___ Data to use ___
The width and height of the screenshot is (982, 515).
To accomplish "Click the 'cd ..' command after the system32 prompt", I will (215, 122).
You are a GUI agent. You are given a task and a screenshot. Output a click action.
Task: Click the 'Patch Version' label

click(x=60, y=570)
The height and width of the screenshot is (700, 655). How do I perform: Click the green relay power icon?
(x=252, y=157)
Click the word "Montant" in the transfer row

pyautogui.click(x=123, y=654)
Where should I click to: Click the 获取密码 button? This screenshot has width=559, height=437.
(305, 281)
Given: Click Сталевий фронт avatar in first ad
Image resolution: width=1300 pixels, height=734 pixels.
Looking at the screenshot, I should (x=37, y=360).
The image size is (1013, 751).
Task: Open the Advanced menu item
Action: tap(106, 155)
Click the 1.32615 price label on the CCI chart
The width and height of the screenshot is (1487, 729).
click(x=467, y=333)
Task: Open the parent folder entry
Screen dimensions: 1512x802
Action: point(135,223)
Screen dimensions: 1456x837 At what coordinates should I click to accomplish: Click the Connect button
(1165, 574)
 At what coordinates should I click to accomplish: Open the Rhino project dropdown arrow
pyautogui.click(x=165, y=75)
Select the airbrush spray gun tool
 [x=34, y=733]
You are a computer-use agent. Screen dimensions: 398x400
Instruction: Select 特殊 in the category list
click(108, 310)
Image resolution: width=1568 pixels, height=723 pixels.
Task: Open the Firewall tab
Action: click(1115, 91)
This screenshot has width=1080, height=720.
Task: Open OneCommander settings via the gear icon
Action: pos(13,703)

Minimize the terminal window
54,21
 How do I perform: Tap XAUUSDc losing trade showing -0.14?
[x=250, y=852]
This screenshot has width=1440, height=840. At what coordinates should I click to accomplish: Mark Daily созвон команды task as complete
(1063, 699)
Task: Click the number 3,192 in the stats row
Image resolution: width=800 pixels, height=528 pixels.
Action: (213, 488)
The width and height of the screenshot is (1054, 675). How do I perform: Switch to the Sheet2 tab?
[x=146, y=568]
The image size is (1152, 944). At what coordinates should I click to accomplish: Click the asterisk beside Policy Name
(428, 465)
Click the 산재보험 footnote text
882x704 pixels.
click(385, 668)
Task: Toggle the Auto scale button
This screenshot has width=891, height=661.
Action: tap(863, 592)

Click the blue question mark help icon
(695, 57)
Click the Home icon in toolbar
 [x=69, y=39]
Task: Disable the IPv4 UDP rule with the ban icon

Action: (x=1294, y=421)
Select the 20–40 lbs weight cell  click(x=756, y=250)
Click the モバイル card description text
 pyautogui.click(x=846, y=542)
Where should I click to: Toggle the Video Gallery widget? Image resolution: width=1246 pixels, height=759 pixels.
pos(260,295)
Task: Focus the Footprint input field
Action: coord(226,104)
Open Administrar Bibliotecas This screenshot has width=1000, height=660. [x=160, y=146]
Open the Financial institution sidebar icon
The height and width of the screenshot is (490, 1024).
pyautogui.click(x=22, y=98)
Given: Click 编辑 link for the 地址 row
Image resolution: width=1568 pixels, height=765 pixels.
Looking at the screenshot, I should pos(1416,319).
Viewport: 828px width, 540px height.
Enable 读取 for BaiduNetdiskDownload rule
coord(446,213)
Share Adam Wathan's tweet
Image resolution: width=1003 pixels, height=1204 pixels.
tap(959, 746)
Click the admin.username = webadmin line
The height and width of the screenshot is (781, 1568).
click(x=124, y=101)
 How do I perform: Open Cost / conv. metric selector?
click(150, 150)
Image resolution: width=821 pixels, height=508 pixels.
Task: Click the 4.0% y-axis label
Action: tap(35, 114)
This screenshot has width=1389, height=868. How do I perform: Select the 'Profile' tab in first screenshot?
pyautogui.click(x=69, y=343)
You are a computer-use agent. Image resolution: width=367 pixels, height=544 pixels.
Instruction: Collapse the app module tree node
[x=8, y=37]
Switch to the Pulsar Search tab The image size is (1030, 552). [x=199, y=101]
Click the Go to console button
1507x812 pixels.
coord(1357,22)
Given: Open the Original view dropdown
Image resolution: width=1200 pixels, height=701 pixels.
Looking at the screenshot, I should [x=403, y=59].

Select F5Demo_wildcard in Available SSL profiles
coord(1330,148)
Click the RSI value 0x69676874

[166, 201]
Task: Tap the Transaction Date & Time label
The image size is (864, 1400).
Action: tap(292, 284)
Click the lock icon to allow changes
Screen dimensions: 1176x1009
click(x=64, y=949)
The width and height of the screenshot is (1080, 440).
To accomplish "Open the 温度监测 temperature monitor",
___
Would you write out each entry precisely as it is given?

Expected answer —
The width and height of the screenshot is (982, 515).
To accomplish "Click the 'cd ..' command after the system32 prompt", I will (215, 122).
You are a GUI agent. You are given a task and a screenshot. Output a click action.
Task: Click the 'Patch Version' label

click(x=60, y=570)
The height and width of the screenshot is (700, 655). How do I perform: Click the green relay power icon?
(x=252, y=157)
Click the word "Montant" in the transfer row

pyautogui.click(x=123, y=654)
Where should I click to: Click the 获取密码 button? This screenshot has width=559, height=437.
(305, 281)
Given: Click Сталевий фронт avatar in first ad
Image resolution: width=1300 pixels, height=734 pixels.
Looking at the screenshot, I should (x=37, y=360).
The image size is (1013, 751).
Task: Open the Advanced menu item
Action: tap(106, 155)
Click the 1.32615 price label on the CCI chart
The width and height of the screenshot is (1487, 729).
click(x=467, y=333)
Task: Open the parent folder entry
Screen dimensions: 1512x802
Action: point(135,223)
Screen dimensions: 1456x837 At what coordinates should I click to accomplish: Click the Connect button
(1165, 574)
 At what coordinates should I click to accomplish: Open the Rhino project dropdown arrow
pyautogui.click(x=165, y=75)
Select the airbrush spray gun tool
 [x=34, y=733]
You are a computer-use agent. Screen dimensions: 398x400
Instruction: Select 特殊 in the category list
click(108, 310)
Image resolution: width=1568 pixels, height=723 pixels.
Task: Open the Firewall tab
Action: click(1115, 91)
This screenshot has width=1080, height=720.
Task: Open OneCommander settings via the gear icon
Action: pos(13,703)

Minimize the terminal window
54,21
 How do I perform: Tap XAUUSDc losing trade showing -0.14?
[x=250, y=852]
This screenshot has width=1440, height=840. At what coordinates should I click to accomplish: Mark Daily созвон команды task as complete
(1063, 699)
Task: Click the number 3,192 in the stats row
Image resolution: width=800 pixels, height=528 pixels.
Action: (213, 488)
The width and height of the screenshot is (1054, 675). How do I perform: Switch to the Sheet2 tab?
[x=146, y=568]
The image size is (1152, 944). At what coordinates should I click to accomplish: Click the asterisk beside Policy Name
(428, 465)
Click the 산재보험 footnote text
882x704 pixels.
click(385, 668)
Task: Toggle the Auto scale button
This screenshot has width=891, height=661.
Action: tap(863, 592)

Click the blue question mark help icon
(695, 57)
Click the Home icon in toolbar
 [x=69, y=39]
Task: Disable the IPv4 UDP rule with the ban icon

Action: (x=1294, y=421)
Select the 20–40 lbs weight cell  click(x=756, y=250)
Click the モバイル card description text
 pyautogui.click(x=846, y=542)
Where should I click to: Toggle the Video Gallery widget? Image resolution: width=1246 pixels, height=759 pixels.
pos(260,295)
Task: Focus the Footprint input field
Action: coord(226,104)
Open Administrar Bibliotecas This screenshot has width=1000, height=660. [x=160, y=146]
Open the Financial institution sidebar icon
The height and width of the screenshot is (490, 1024).
pyautogui.click(x=22, y=98)
Given: Click 编辑 link for the 地址 row
Image resolution: width=1568 pixels, height=765 pixels.
Looking at the screenshot, I should pos(1416,319).
Viewport: 828px width, 540px height.
Enable 读取 for BaiduNetdiskDownload rule
coord(446,213)
Share Adam Wathan's tweet
Image resolution: width=1003 pixels, height=1204 pixels.
tap(959, 746)
Click the admin.username = webadmin line
The height and width of the screenshot is (781, 1568).
click(x=124, y=101)
 How do I perform: Open Cost / conv. metric selector?
click(150, 150)
Image resolution: width=821 pixels, height=508 pixels.
Task: Click the 4.0% y-axis label
Action: tap(35, 114)
This screenshot has width=1389, height=868. How do I perform: Select the 'Profile' tab in first screenshot?
pyautogui.click(x=69, y=343)
You are a computer-use agent. Image resolution: width=367 pixels, height=544 pixels.
Instruction: Collapse the app module tree node
[x=8, y=37]
Switch to the Pulsar Search tab The image size is (1030, 552). [x=199, y=101]
Click the Go to console button
1507x812 pixels.
coord(1357,22)
Given: Open the Original view dropdown
Image resolution: width=1200 pixels, height=701 pixels.
Looking at the screenshot, I should [x=403, y=59].

Select F5Demo_wildcard in Available SSL profiles
coord(1330,148)
Click the RSI value 0x69676874

[166, 201]
Task: Tap the Transaction Date & Time label
The image size is (864, 1400).
Action: tap(292, 284)
Click the lock icon to allow changes
Screen dimensions: 1176x1009
click(x=64, y=949)
The width and height of the screenshot is (1080, 440).
To accomplish "Open the 温度监测 temperature monitor",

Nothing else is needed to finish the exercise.